Connard, ça fait mal...

Elle retira son costume de scène, sa perruque et laissa tomber le tout sur le sol de la salle de bain pour aller se doucher sans même se démaquiller. Quand elle plongea dans son bain, elle grimaça.

Putain, il aurait pu y aller doucement...

La scène à laquelle elle avait eu droit plus tôt lui était maintenant familière. Ce qui plaisait à ce type c'était de s'enfermer dans son bureau avec une des danseuses de Kōji tandis que ses hommes attendaient de l'autre côté de la porte. Il faisait cela dans son bureau et non chez lui ou à l'hôtel parce qu'il était marié et qu'il ne voulait pas que sa femme sache. Le plus souvent il s'offrait une danseuse quelconque, mais lorsqu'il arrivait à se payer Angel, il était aux anges. La fille passait ensuite la soirée, menottée à sa chaise de bureau, pendant que ce gros porc faisait son affaire en feignant de la questionner. C'était comme ça qu'il prenait son pied, en s'imaginant faire parler une fille en costume de scène et aux courbes avantageuses.

Sale porc... Grimaça Nanaka.

Elle sortit de son bain sans même prendre la peine de s'enrouler dans une serviette et rejoignit le miroir au-dessus du lavabo. Elle se pencha vers son reflet.

– Tu l'as vu toi ?

La fille dans le miroir avait des yeux fous, fiévreux.

– Non, répondit-elle, je ne l'ai pas vu. Mais il viendra, c'est sûr, tôt ou tard il viendra.

Nanaka se détourna et elle attrapa une sortie de bain. Elle l'enfila et gagna la cuisine pour se faire chauffer des nouilles instantanées. Puis elle alla s'installer dans le salon, devant la télévision. Elle glissa une cassette vidéo dans le magnétoscope avant de s'asseoir au pied du canapé.

– ...Moi, je veux être un super-héros ! Dit la fillette qui apparut à l'écran.

Tu sais que ça n'existe pas ? Intervint une voix bougonne.

Le regard vide, Nanaka plongea ses baguettes dans son bol de nouilles sans quitter l'image des yeux.




Deux jours plus tard, un dimanche, le Yoru No Kuchi faisait salle comble. La nouvelle qu'Angel était de retour avait fait le tour des bas-fonds de la ville et tous se pressaient pour la voir.
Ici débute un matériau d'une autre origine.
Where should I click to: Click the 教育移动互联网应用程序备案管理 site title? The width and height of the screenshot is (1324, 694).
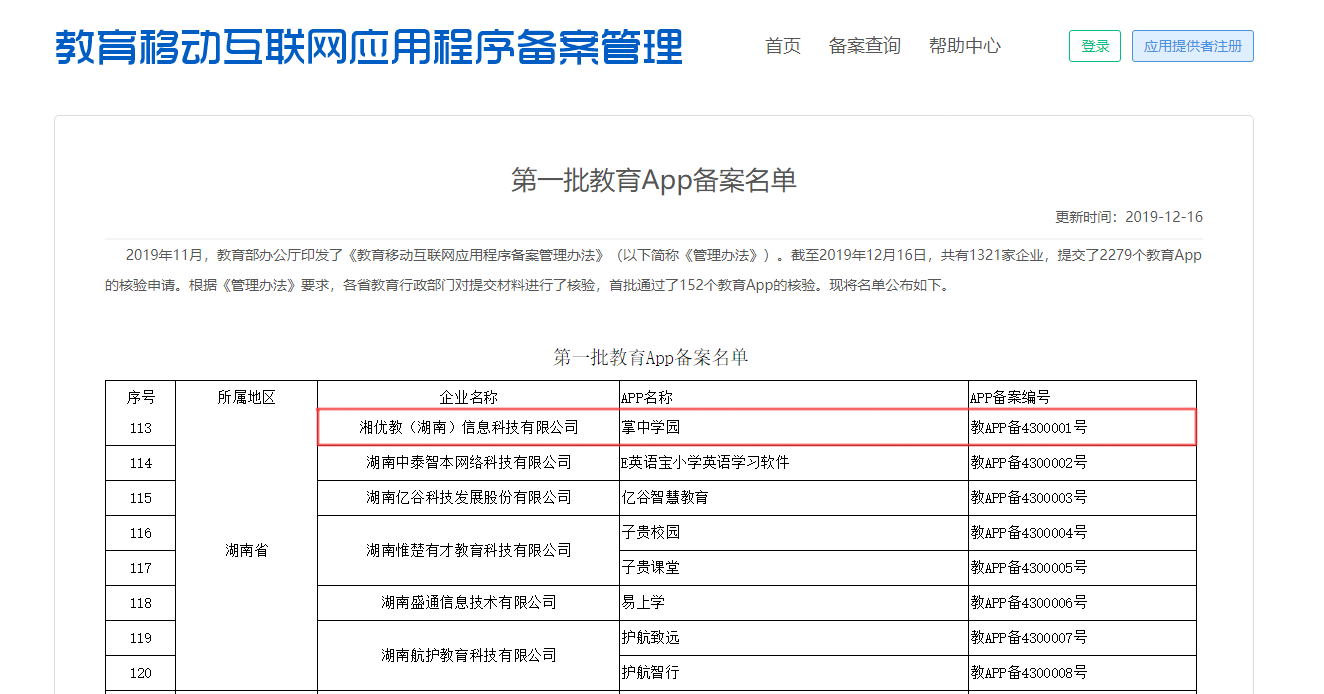tap(368, 47)
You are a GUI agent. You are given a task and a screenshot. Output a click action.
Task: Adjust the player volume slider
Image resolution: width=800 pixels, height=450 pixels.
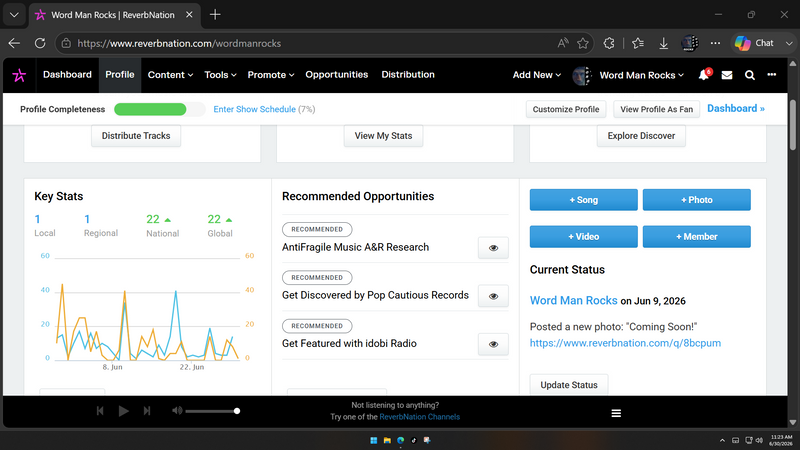click(x=213, y=411)
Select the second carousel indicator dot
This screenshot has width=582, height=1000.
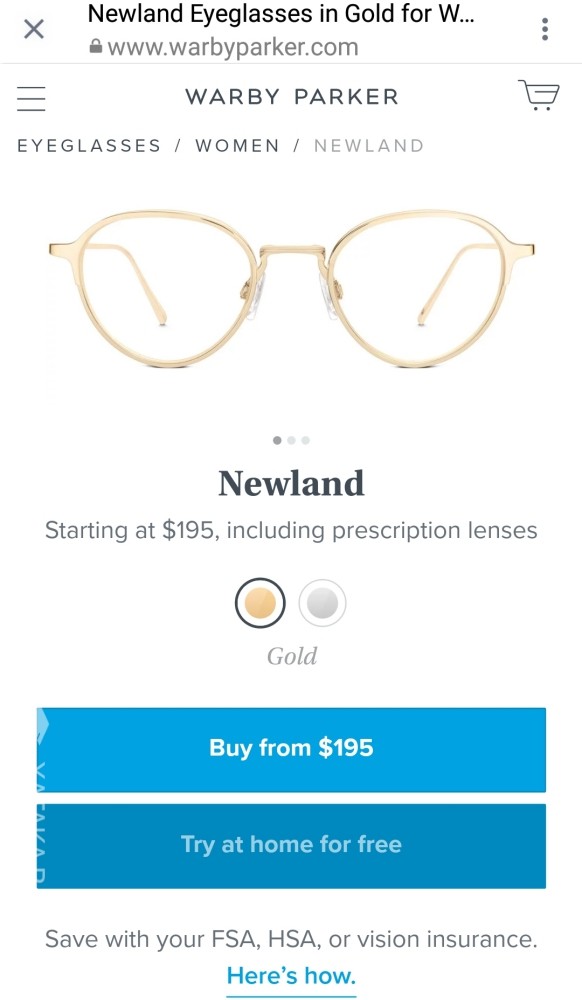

Vêtue d'un justaucorps rouge et d'une perruque assortie, Nanaka remonta le couloir menant à la scène en croisant au passage la danseuse qui l'avait précédée.

Salope, lui lâcha cette dernière en la dépassant.

Nanaka étouffa un rire.

La solidarité n'était qu'un mythe dans ce milieu. Si vous réussissiez, cela voulait dire que d'autres avaient échoué et échouer cela signifiait souvent finir sa carrière dans un bordel.

– On verra bientôt qui est la plus salope de nous deux, souffla-t-elle.

La salle était plongée dans l'ombre quand elle arriva sur scène, mais avec l'habitude Nanaka arrivait à distinguer les silhouettes en contrebas. La plupart des hommes était installée les cuisses écartées et les mains sur les genoux. Elle pouvait presque voir les sourires vicieux sur leurs visages. Les serveuses circulaient entre les tables en prenant soin de ne jamais passer entre la clientèle et la scène, elles avaient des consignes strictes. À défaut de pouvoir se payer une des danseuses, nombre de ces hommes repartiraient avec l'une d'entre elles. Le sort de ces filles était le moins enviable de tous, sans talent, sans soutien, elles disparaissaient généralement en quelques semaines pour être remplacées par d'autres tout aussi anonymes.

L'arrivée d'Angel dans un faisceau de lumière fit monter un soupir satisfait de la salle et elle commença son show sur une musique lascive.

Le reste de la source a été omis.